Alan Rockefeller (born c. 1980) is an American mycologist who specializes in fungi photography, microscopy, DNA barcoding, and taxonomy. National Geographic described Rockefeller as "one of the most well-known mycologists studying psilocybe species", citing his memorization of Latin names and his extensive knowledge of mushrooms from the West Coast. Rockefeller, an expert in collection and classification of psilocybin and muscimol mushrooms, has used phylogenetic and microscopic analysis to identify several species not previously described.

Rockefeller participates in several citizen science projects by identifying fungi on iNaturalist, Mushroom Observer, and Facebook, as well as teaching mushroom photography classes. Rockefeller's iNaturalist images are released under a Creative Commons license, allowing their use as photo illustrations for news articles and sites like Wikipedia. Rockefeller asserts that fungi photography is valuable not just for scientific documentation but "to get people excited about nature." Rockefeller is self-taught, and the San Francisco Chronicle once described him as a "remarkably dedicated volunteer". Mycology is an underfunded field that relies more than many scientific disciplines on independent naturalists for taxonomic extensions.

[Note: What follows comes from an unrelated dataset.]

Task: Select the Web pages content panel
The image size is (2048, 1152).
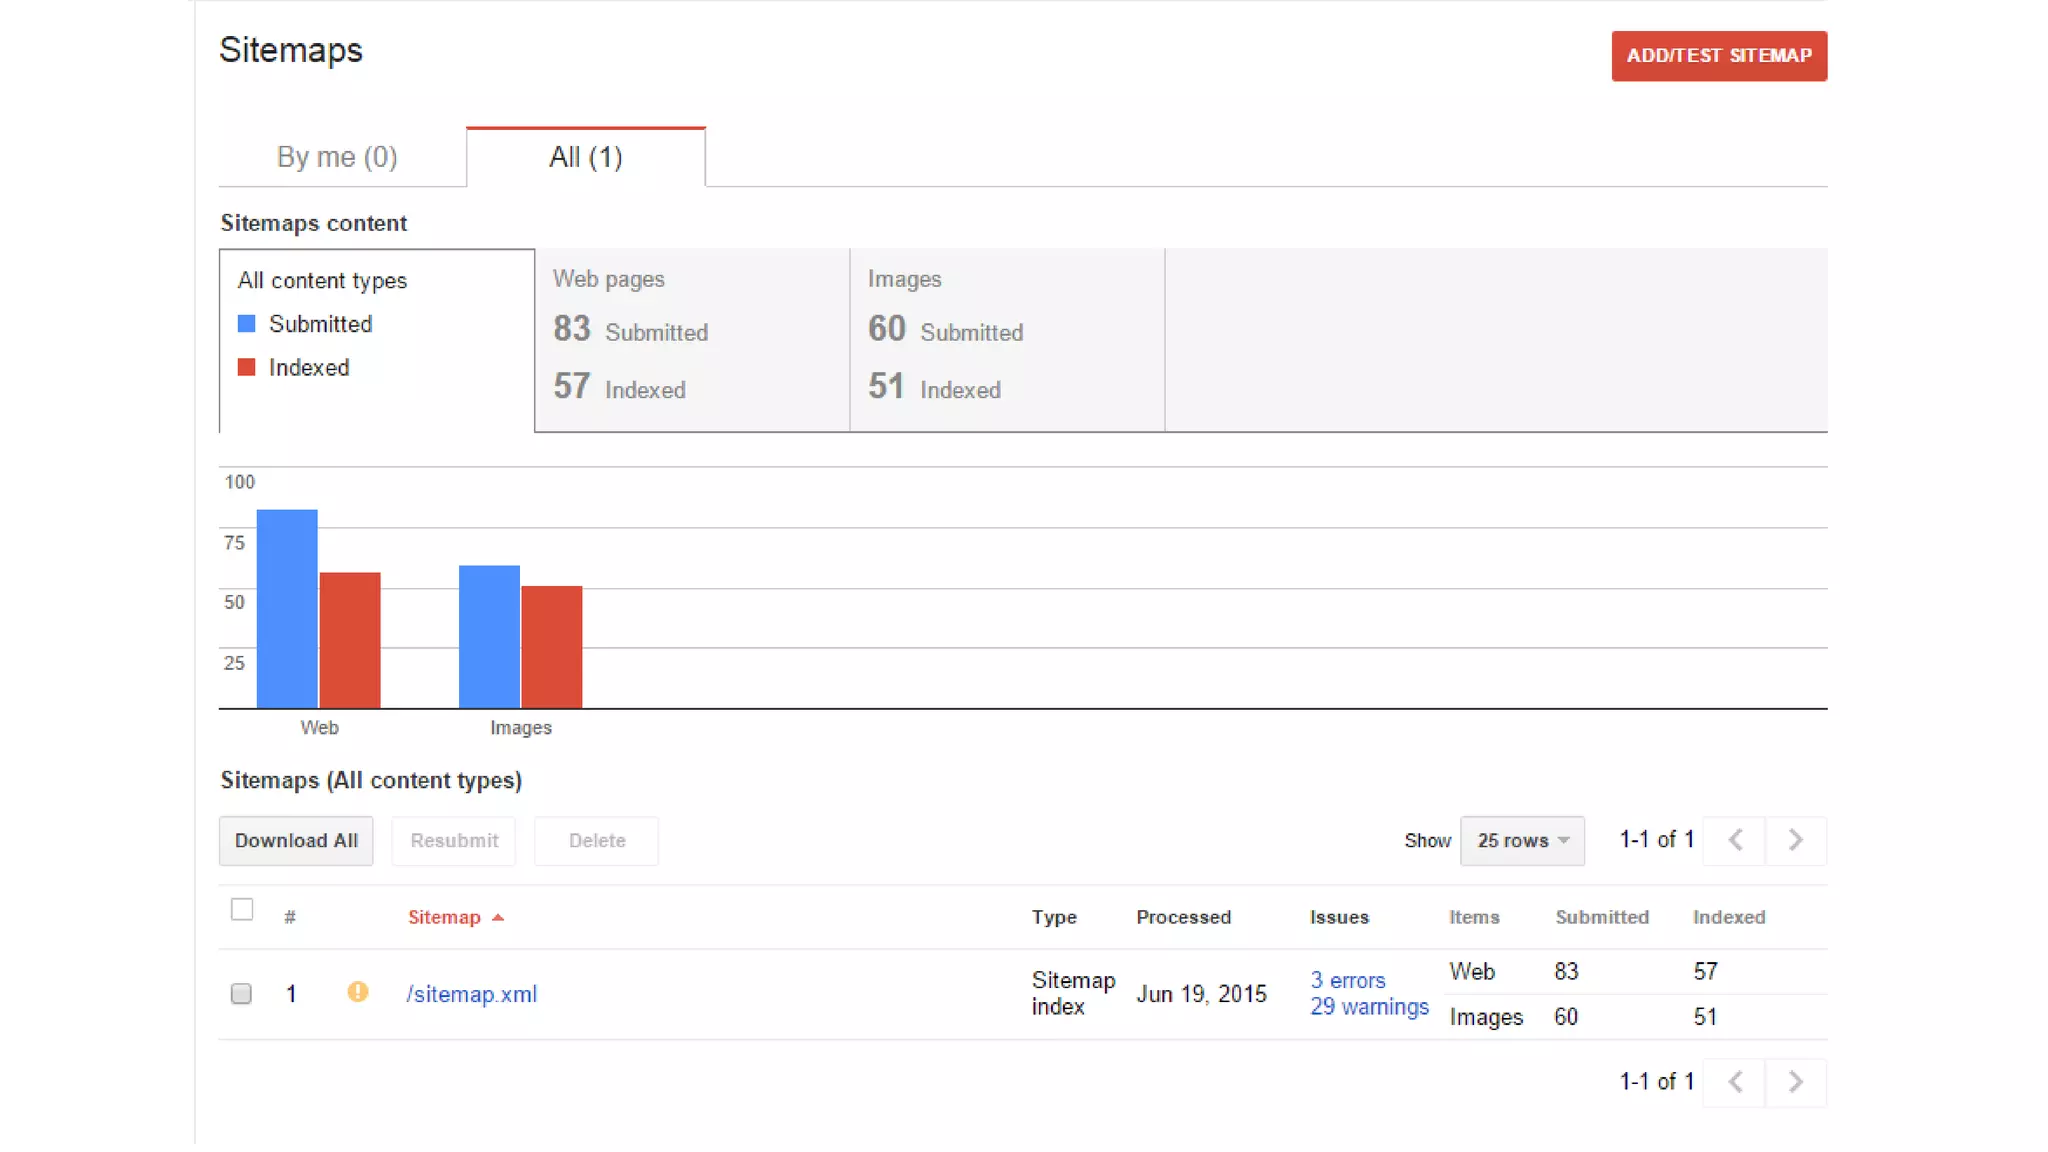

Rockefeller worked professionally in information security but "the son of two science teachers...started studying mushrooms in 2001 and has since traveled around the world to find and classify them. Since 2007, he has made annual visits to Mexico and has photographed more than 1,000 fungi species that grow there." His explorations of Mexican cloud forests have included studies of night-fruiting, bioluminescent and fluorescent mushrooms. Since 2023, Rockefeller and Mandie Quark, in cooperation with the indigenous Sacha-Wasi people, have been working to catalog Ecuadorian fungi species.

Rockefeller was one of the taxonomists who first described Psilocybe allenii and he "recently co-authored a 2020 publication characterizing five Psilocybe species." He also moderates Shroomery.org, a discussion forum for enthusiasts and home cultivators of psychedelic mushrooms, which remain illegal in many/most jurisdictions.